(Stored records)
-------

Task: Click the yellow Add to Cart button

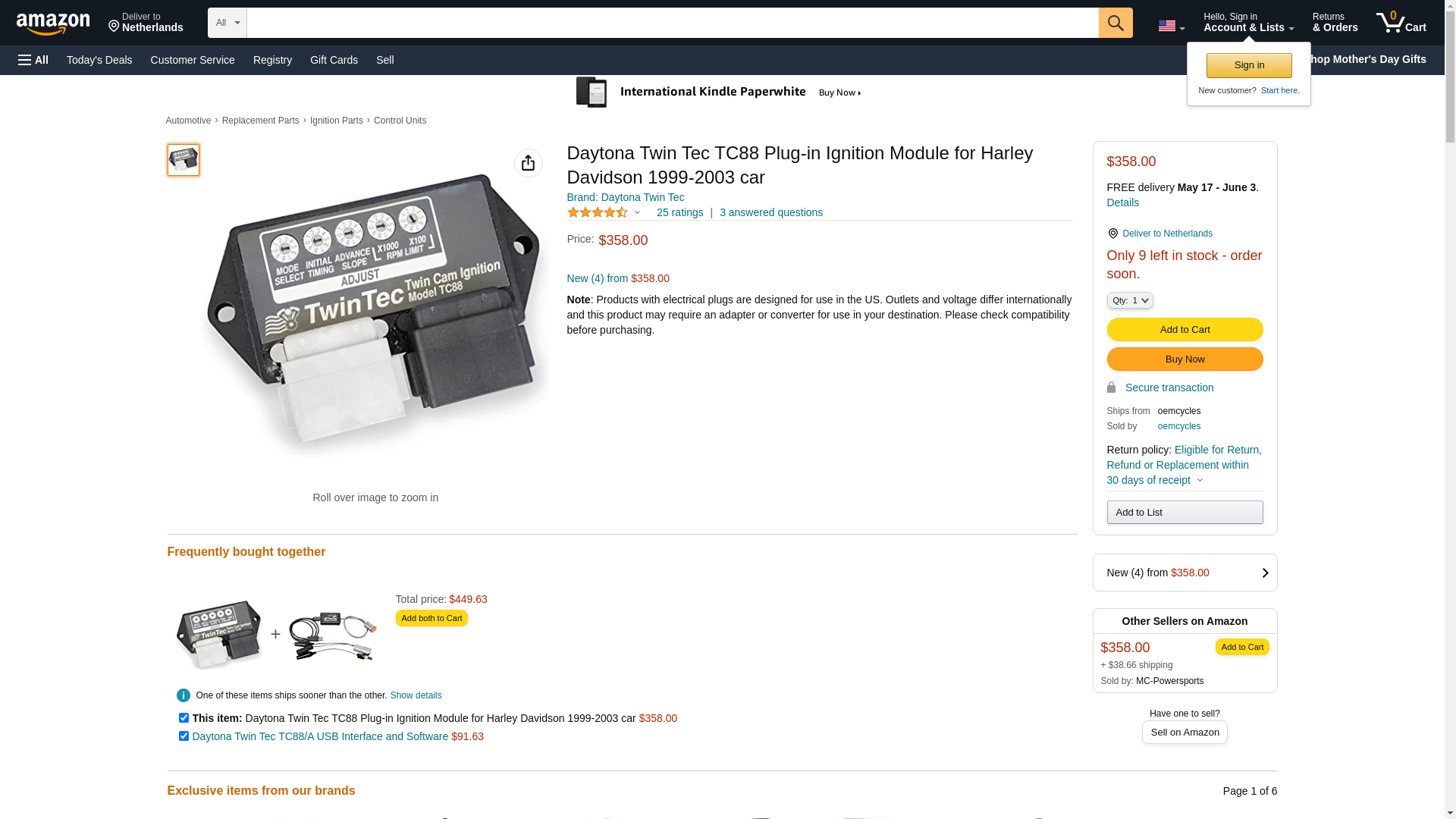Action: tap(1185, 330)

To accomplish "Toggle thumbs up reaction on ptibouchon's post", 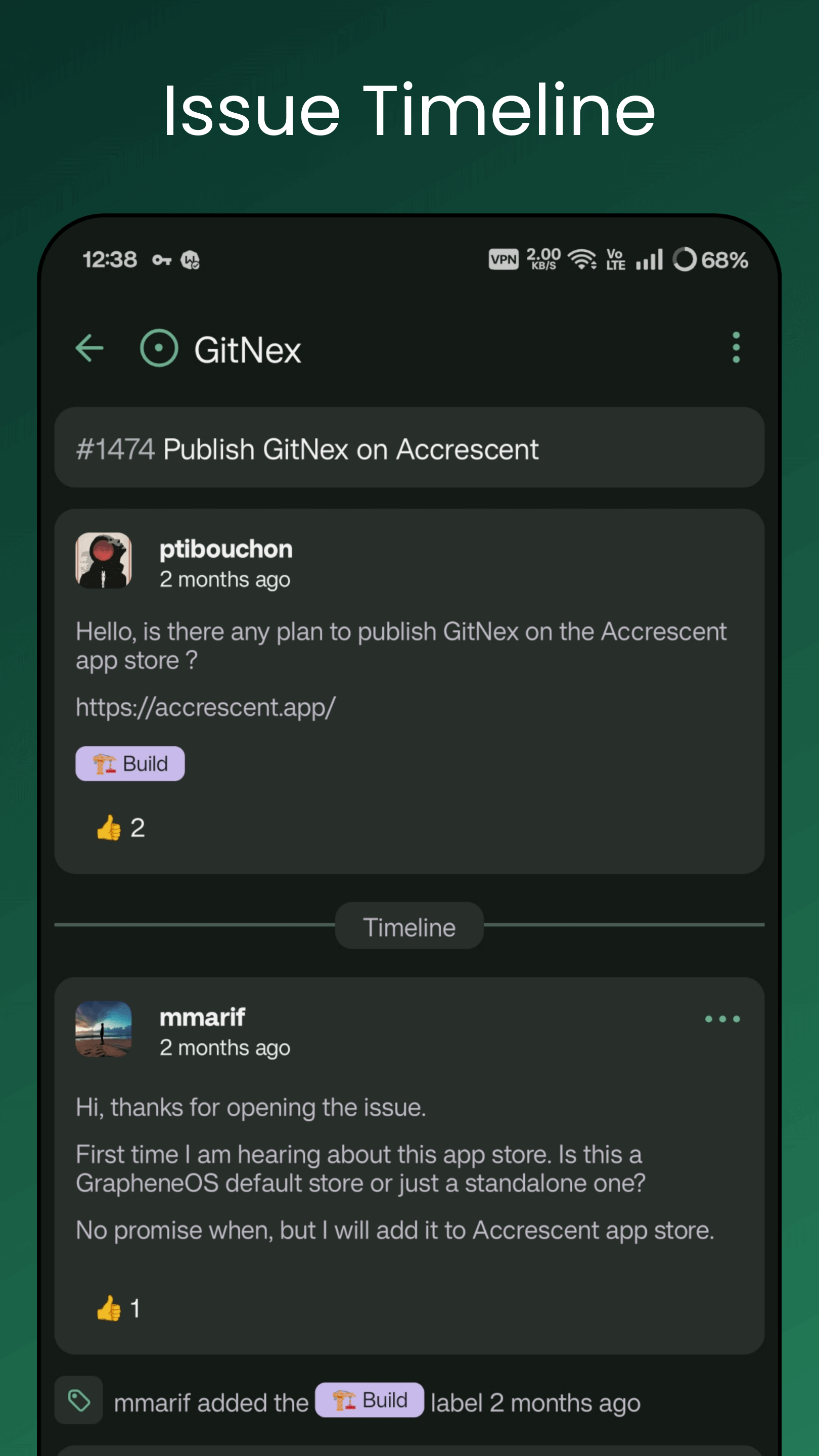I will click(120, 828).
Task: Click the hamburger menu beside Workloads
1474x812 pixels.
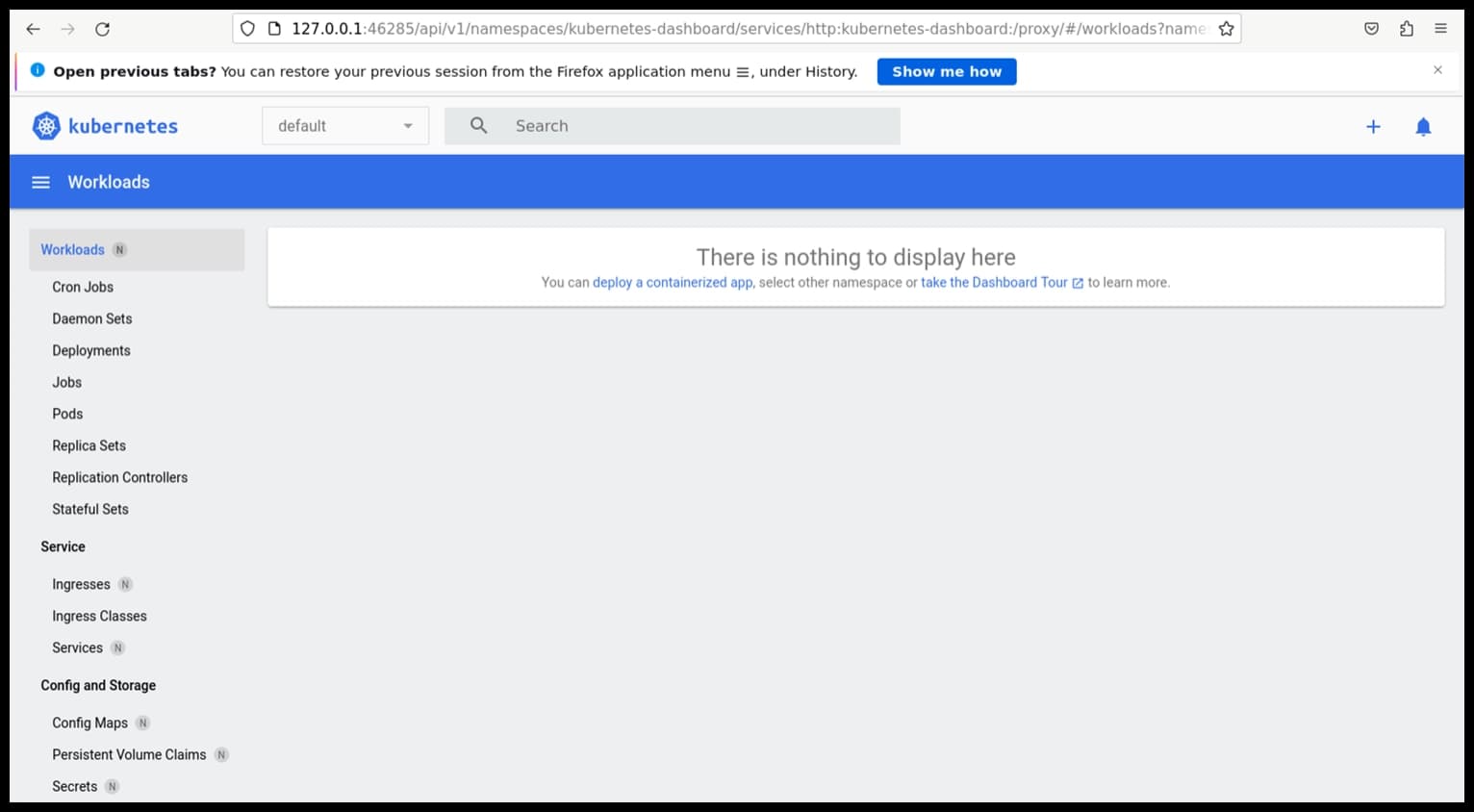Action: pos(40,182)
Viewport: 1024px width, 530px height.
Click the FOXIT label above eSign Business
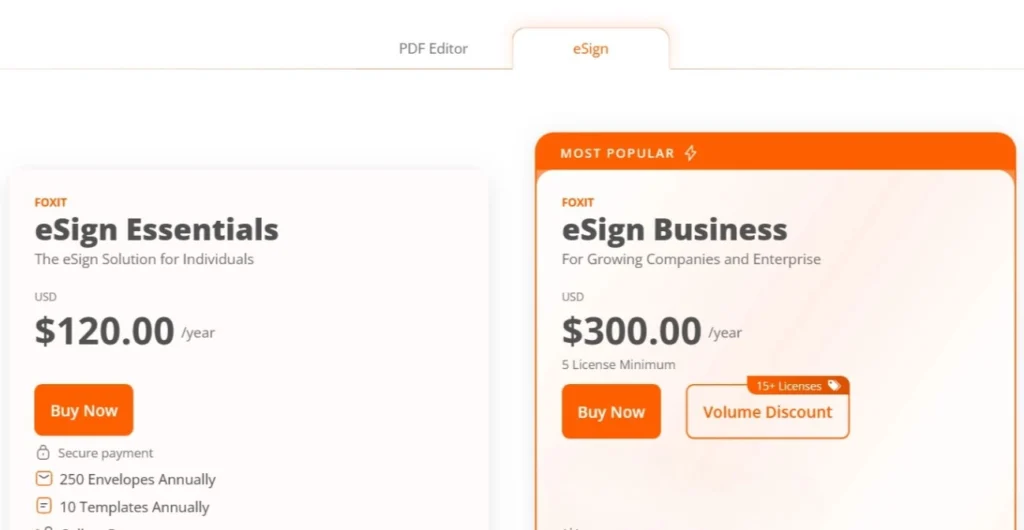pyautogui.click(x=578, y=202)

-------

The answer consists solely of the lines from the one holding "Viewport: 1024px width, 530px height." through the last line of the entries above, set down verbatim, without any pictures.

● **Solution to this problem**
Viewport: 1024px width, 530px height.
Click the FOXIT label above eSign Business
pyautogui.click(x=578, y=202)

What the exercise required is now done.